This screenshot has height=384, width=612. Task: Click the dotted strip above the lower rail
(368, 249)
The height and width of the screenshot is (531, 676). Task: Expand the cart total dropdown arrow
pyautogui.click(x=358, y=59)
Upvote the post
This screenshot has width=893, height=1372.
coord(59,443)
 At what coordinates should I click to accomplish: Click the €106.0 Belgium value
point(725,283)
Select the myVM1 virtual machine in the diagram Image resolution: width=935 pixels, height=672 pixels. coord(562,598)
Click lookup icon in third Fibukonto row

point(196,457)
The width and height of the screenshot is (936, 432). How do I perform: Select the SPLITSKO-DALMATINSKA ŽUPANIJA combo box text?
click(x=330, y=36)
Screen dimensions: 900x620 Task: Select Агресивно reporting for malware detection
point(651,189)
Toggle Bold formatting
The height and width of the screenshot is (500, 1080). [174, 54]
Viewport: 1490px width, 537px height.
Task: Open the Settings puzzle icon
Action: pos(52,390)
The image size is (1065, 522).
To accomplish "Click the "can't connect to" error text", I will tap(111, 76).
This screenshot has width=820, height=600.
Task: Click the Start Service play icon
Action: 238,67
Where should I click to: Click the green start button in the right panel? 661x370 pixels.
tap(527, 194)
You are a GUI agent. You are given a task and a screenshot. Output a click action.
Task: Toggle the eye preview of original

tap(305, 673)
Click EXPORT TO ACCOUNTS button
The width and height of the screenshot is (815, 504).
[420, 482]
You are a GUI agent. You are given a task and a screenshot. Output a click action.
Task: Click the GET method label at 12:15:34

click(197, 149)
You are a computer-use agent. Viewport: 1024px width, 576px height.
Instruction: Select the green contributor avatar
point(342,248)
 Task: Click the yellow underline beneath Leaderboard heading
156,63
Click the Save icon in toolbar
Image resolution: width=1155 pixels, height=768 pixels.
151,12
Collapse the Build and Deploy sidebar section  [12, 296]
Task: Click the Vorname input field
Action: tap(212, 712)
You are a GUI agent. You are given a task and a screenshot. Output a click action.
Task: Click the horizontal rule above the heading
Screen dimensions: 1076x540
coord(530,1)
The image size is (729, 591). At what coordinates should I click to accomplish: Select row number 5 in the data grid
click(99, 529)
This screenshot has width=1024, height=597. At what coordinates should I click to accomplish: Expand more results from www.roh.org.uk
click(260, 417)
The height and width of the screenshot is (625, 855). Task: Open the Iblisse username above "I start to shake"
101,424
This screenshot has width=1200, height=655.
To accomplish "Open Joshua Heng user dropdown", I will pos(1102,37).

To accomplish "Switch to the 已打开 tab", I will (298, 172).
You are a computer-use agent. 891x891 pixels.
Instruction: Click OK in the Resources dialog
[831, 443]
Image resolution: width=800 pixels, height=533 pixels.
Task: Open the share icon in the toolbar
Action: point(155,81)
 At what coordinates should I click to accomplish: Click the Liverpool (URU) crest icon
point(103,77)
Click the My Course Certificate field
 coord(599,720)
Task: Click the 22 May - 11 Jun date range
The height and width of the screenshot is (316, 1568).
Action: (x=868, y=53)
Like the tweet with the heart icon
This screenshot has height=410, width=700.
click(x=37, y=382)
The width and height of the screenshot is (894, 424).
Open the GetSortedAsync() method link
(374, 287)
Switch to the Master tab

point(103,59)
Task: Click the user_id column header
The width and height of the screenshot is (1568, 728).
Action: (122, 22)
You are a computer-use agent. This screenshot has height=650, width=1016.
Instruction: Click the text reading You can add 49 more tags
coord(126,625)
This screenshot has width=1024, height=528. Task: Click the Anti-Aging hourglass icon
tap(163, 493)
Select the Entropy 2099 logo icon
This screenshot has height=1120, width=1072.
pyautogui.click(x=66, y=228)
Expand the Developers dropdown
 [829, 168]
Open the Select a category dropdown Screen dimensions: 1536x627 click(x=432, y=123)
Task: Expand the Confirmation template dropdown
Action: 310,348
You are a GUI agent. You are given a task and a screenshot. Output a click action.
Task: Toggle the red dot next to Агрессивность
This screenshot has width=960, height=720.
· · · ·
■ **What needs to be done**: A faithful copy of the whole listing is needed.

■ **Written response**:
This screenshot has height=384, width=612. Task: Click the dotted strip above the lower rail
(368, 249)
The height and width of the screenshot is (531, 676). Task: Expand the cart total dropdown arrow
pyautogui.click(x=358, y=59)
Upvote the post
This screenshot has width=893, height=1372.
coord(59,443)
 At what coordinates should I click to accomplish: Click the €106.0 Belgium value
point(725,283)
Select the myVM1 virtual machine in the diagram Image resolution: width=935 pixels, height=672 pixels. coord(562,598)
Click lookup icon in third Fibukonto row

point(196,457)
The width and height of the screenshot is (936, 432). How do I perform: Select the SPLITSKO-DALMATINSKA ŽUPANIJA combo box text?
click(x=330, y=36)
Screen dimensions: 900x620 Task: Select Агресивно reporting for malware detection
point(651,189)
Toggle Bold formatting
The height and width of the screenshot is (500, 1080). [174, 54]
Viewport: 1490px width, 537px height.
Task: Open the Settings puzzle icon
Action: pos(52,390)
The image size is (1065, 522).
To accomplish "Click the "can't connect to" error text", I will tap(111, 76).
This screenshot has width=820, height=600.
Task: Click the Start Service play icon
Action: 238,67
Where should I click to: Click the green start button in the right panel? 661x370 pixels.
tap(527, 194)
You are a GUI agent. You are given a task and a screenshot. Output a click action.
Task: Toggle the eye preview of original

tap(305, 673)
Click EXPORT TO ACCOUNTS button
The width and height of the screenshot is (815, 504).
[420, 482]
You are a GUI agent. You are given a task and a screenshot. Output a click action.
Task: Click the GET method label at 12:15:34

click(197, 149)
You are a computer-use agent. Viewport: 1024px width, 576px height.
Instruction: Select the green contributor avatar
point(342,248)
 Task: Click the yellow underline beneath Leaderboard heading
156,63
Click the Save icon in toolbar
Image resolution: width=1155 pixels, height=768 pixels.
151,12
Collapse the Build and Deploy sidebar section  [12, 296]
Task: Click the Vorname input field
Action: tap(212, 712)
You are a GUI agent. You are given a task and a screenshot. Output a click action.
Task: Click the horizontal rule above the heading
Screen dimensions: 1076x540
coord(530,1)
The image size is (729, 591). At what coordinates should I click to accomplish: Select row number 5 in the data grid
click(99, 529)
This screenshot has width=1024, height=597. At what coordinates should I click to accomplish: Expand more results from www.roh.org.uk
click(260, 417)
The height and width of the screenshot is (625, 855). Task: Open the Iblisse username above "I start to shake"
101,424
This screenshot has width=1200, height=655.
To accomplish "Open Joshua Heng user dropdown", I will pos(1102,37).

To accomplish "Switch to the 已打开 tab", I will (298, 172).
You are a computer-use agent. 891x891 pixels.
Instruction: Click OK in the Resources dialog
[831, 443]
Image resolution: width=800 pixels, height=533 pixels.
Task: Open the share icon in the toolbar
Action: point(155,81)
 At what coordinates should I click to accomplish: Click the Liverpool (URU) crest icon
point(103,77)
Click the My Course Certificate field
 coord(599,720)
Task: Click the 22 May - 11 Jun date range
The height and width of the screenshot is (316, 1568).
Action: (x=868, y=53)
Like the tweet with the heart icon
This screenshot has height=410, width=700.
click(x=37, y=382)
The width and height of the screenshot is (894, 424).
Open the GetSortedAsync() method link
(374, 287)
Switch to the Master tab

point(103,59)
Task: Click the user_id column header
The width and height of the screenshot is (1568, 728).
Action: (122, 22)
You are a computer-use agent. This screenshot has height=650, width=1016.
Instruction: Click the text reading You can add 49 more tags
coord(126,625)
This screenshot has width=1024, height=528. Task: Click the Anti-Aging hourglass icon
tap(163, 493)
Select the Entropy 2099 logo icon
This screenshot has height=1120, width=1072.
pyautogui.click(x=66, y=228)
Expand the Developers dropdown
 [829, 168]
Open the Select a category dropdown Screen dimensions: 1536x627 click(x=432, y=123)
Task: Expand the Confirmation template dropdown
Action: 310,348
You are a GUI agent. You are given a task and a screenshot. Output a click action.
Task: Toggle the red dot next to Агрессивность
This screenshot has width=960, height=720.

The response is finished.